On this date in 1921, Rodney Dangerfield (né Jacob Rodney Cohen) was born in Babylon, Long Island, N.Y., to Jewish parents. His father was largely absent from the home. Dangerfield began performing comedy when he was 17, paving the way for his stand-up routines in the Borscht Belt in upstate New York at age 19, when he changed his legal name to Jack Roy. (His father had performed vaudeville as Phil Roy.) He married singer Joyce Indig in 1949 and they had two children. Wanting a different life than what their level of show business provided, they settled in Englewood, N.J., to raise their two children. He worked at various jobs, including selling paint and aluminum siding.

They divorced in 1962, remarried a year later and divorced again. At age 42 he started rehabilitating his comedy act, taking the Dangerfield stage name, with his big break in 1967 as a last-minute replacement on "The Ed Sullivan Show." He appeared on the Sullivan show seven times and over 70 times on "The Tonight Show" with Johnny Carson as he honed his act with its deprecating one-liners, in particular his catchphrase “I get no respect.”

He stopped touring in 1969 to operate the comedy club Dangerfield's, while raising his children after his ex-wife died. He later headlined shows in Las Vegas and landed roles in the films “Caddyshack” (1980), "Easy Money" (1983), “Back To School” (1986), “Natural Born Killers” (1994) and others. He won a 1981 Grammy Award for his album “No Respect” and received comedy achievement and creative awards in the late 1990s and early 2000s. In 1993 he married Joan Child, a flower importer. His 2004 autobiography was titled It's Not Easy Bein' Me: A Lifetime of No Respect but Plenty of Sex and Drugs.

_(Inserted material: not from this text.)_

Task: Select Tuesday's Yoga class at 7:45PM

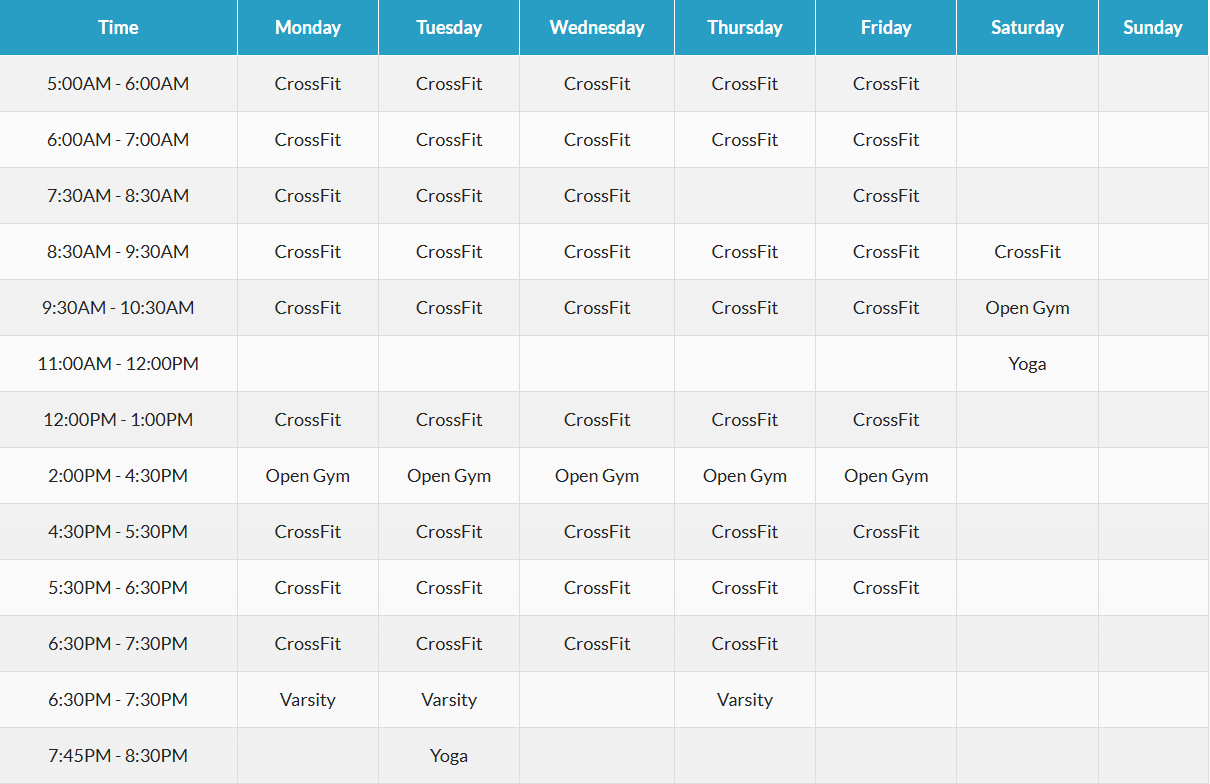Action: pyautogui.click(x=448, y=756)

He called himself an atheist during a May 2004 interview with Howard Stern, adding that he was a "logical" atheist. He died at age 82 on Oct. 5, 2004, at the UCLA Medical Center of complications after heart surgery and spending several weeks in a coma. His headstone reads "Rodney Dangerfield ... There goes the neighborhood.

“We’re apes — do apes go anyplace [when they die]?”